Physalaemus feioi
- Conservation status: Least Concern (IUCN 3.1)

Scientific classification
- Kingdom: Animalia
- Phylum: Chordata
- Class: Amphibia
- Order: Anura
- Family: Leptodactylidae
- Genus: Physalaemus
- Species: P. feioi
- Binomial name: Physalaemus feioi Cassini, Cruz, and Caramaschi, 2010

= Physalaemus feioi =

- Genus: Physalaemus
- Species: feioi
- Authority: Cassini, Cruz, and Caramaschi, 2010
- Conservation status: LC

Species of frog

Physalaemus feioi is a species of frog in the family Leptodactylidae. It is found in Brazil.

==Description==
The adult male frog measures about 21.2–29.2 mm in snout-vent length and the adult female frog 23.5–31.2 mm. The skin of the dorsum can be gray or brown in color. Parts of the skin are brown with light spots. The adult frog has a black stripe from each eye to the inguinal region. There is a white line from each eye to the axilla. The gular area is light gray with white pots. Parts of the belly are gray with white spots. Other parts of the belly are light brown. Some parts of the feet and belly are red in color.

==Habitat==
This frog is found in primary and secondary forest. People see it near pools of water, marshes, or on the ground in the forest. Scientists have seen this frog between 397 and 1234 m above sea level.

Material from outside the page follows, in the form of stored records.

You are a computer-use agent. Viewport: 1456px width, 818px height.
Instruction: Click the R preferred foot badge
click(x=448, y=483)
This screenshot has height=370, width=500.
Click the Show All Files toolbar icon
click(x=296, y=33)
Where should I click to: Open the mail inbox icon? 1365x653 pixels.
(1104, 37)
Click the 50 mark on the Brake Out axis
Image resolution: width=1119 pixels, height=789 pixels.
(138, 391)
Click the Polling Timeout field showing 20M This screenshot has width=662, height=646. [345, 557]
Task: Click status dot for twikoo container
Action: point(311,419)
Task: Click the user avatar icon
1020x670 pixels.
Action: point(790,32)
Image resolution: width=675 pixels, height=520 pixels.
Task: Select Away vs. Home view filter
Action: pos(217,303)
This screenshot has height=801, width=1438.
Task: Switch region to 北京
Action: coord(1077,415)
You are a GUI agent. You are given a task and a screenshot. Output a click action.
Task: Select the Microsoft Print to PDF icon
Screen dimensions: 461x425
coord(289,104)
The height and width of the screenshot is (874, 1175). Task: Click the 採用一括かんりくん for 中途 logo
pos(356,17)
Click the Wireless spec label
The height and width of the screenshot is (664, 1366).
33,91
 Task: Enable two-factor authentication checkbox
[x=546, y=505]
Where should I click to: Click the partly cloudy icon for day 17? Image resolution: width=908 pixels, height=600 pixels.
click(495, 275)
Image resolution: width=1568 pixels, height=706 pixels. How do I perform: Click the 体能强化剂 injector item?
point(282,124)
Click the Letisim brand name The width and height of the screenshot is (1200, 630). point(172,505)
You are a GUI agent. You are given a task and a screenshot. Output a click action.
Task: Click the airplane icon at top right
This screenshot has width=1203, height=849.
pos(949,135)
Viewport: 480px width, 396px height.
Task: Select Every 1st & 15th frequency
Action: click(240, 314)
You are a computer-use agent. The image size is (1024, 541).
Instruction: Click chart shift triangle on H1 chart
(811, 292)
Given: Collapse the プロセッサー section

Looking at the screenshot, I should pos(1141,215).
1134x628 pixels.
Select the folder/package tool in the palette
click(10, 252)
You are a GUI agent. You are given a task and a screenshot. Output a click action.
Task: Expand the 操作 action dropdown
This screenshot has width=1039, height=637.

The frog's known range overlap some protected places.

==Reproduction==
The free-swimming tadpoles develop in pools.

==Threats==
The IUCN classifies this frog as least concern of extinction. In some parts if the species' range, some subpopulations may be in some danger from habitat loss associated with urbanization, agriculture, silviculture, and cattle pasturage. The area was once subject to large-scale logging, but this has mostly subsided in favor of small-scale wood harvesting.